Et, certes, ce travail n’avait pas été facile. Les arguments ressemblaient étonnamment à ceux que nous entendons aujourd’hui. Ils tournaient essentiellement autour de deux thèmes. Primo, la Turquie est un grand pays, et notamment un marché important ; nous ne pouvons pas l’offenser. A cela, j’ai toujours répondu qu’il était indécent de mettre en balance des marchés et des morts. Faire des affaires est évidemment légitime, mais comment abandonner un peuple éprouvé pour quelques profits ? En d’autres temps, le Juste persécuté se vendait trente pièces d’argent. Le gain est aujourd’hui un peu plus important, mais le principe est le même. Et, décidément, nous ne mangeons pas de ce pain-là !

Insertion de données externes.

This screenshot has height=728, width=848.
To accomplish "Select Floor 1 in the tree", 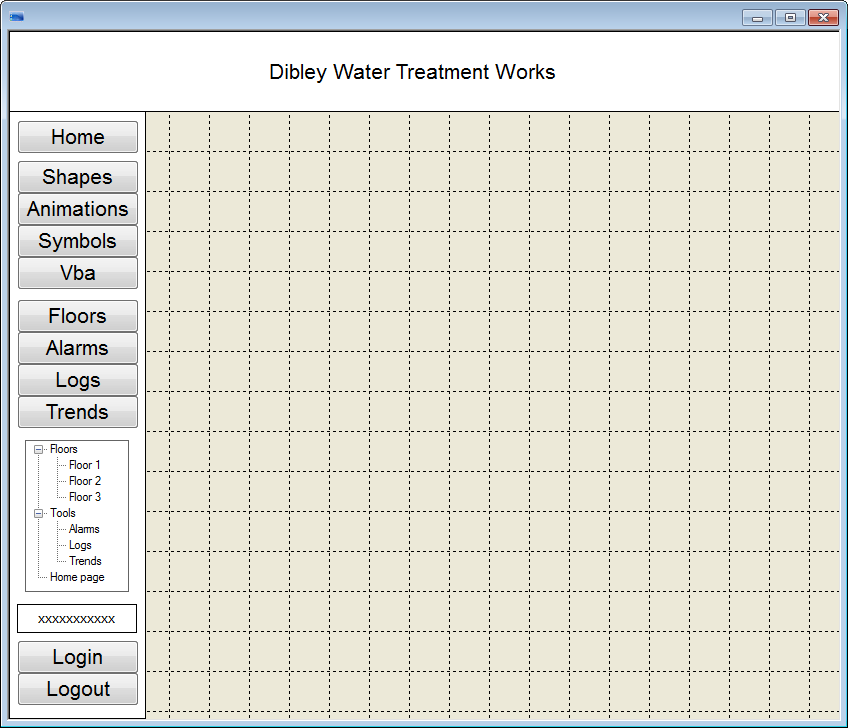I will pyautogui.click(x=84, y=465).
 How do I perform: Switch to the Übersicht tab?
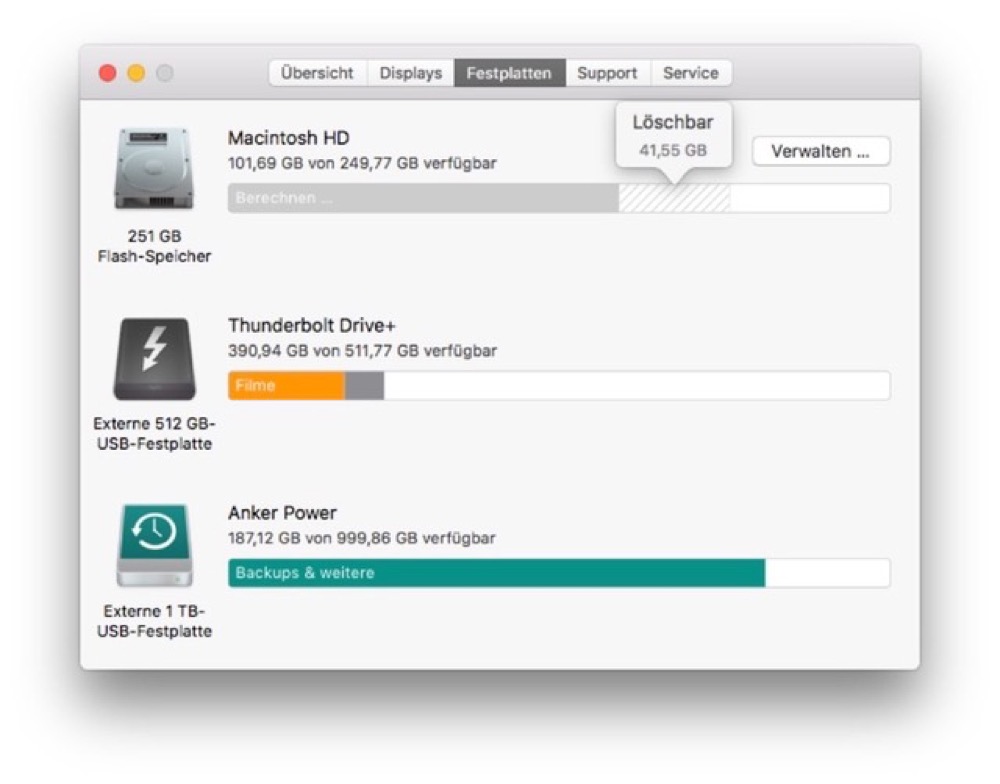point(317,73)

Deuxième argument : le Parlement n’a pas à écrire l’histoire. Cet argument me semble autrement plus solide. Effectivement, c’est aux historiens d’écrire l’histoire et la vérité s’accommode mal de la contrainte. Mais, avec la loi de 2001, il s’agissait d’une reconnaissance symbolique ; il s’agissait de dire toute notre compassion aux victimes et à leurs enfants. Au demeurant, pas un historien sérieux ne considère que le génocide arménien est une invention de la propagande anti-turque. Les historiens peuvent naturellement débattre du nombre de morts, des circonstances des massacres, ou du contexte géopolitique de l’époque ; mais il serait absurde de nier que des centaines de milliers de personnes ont été massacrées pour leur seule appartenance au peuple arménien. Puis-je ajouter, d’ailleurs, que, si le Parlement n’a pas à écrire l’histoire, il a, selon le mot de Nicolas Sarkozy, « à tracer la frontière entre l’acceptable et l’inacceptable » ? Par conséquent, sa participation à la mémoire collective de la nation n’a rien d’illégitime.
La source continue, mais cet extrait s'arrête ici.